* [Given records]
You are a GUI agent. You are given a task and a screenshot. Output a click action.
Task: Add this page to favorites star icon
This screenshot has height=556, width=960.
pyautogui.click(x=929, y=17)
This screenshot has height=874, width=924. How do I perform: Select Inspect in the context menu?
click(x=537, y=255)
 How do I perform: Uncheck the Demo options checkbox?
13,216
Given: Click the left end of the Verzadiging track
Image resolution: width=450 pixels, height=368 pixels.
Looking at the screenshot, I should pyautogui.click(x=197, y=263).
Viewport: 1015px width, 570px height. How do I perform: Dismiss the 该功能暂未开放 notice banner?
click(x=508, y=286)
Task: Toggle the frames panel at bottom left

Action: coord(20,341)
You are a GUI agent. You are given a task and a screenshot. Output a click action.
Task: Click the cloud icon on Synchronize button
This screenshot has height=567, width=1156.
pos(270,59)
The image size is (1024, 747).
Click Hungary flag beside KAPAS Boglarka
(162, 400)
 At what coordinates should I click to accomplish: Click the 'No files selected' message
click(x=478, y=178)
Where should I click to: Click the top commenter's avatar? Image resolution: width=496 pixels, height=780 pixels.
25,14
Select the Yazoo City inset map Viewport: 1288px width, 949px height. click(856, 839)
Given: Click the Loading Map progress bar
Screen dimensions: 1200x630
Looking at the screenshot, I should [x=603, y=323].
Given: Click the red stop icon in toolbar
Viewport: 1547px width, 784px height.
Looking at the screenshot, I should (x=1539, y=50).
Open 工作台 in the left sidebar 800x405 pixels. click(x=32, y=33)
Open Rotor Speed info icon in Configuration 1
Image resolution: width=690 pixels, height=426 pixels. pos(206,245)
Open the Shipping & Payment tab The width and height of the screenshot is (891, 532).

* [Your objective]
What are the lines, exactly as written above, from the line with "Where should I" to the line with "Given: Click the Loading Map progress bar", both included? Output only those.

* [Written solution]
Where should I click to: Click the top commenter's avatar? Image resolution: width=496 pixels, height=780 pixels.
25,14
Select the Yazoo City inset map Viewport: 1288px width, 949px height. click(856, 839)
Given: Click the Loading Map progress bar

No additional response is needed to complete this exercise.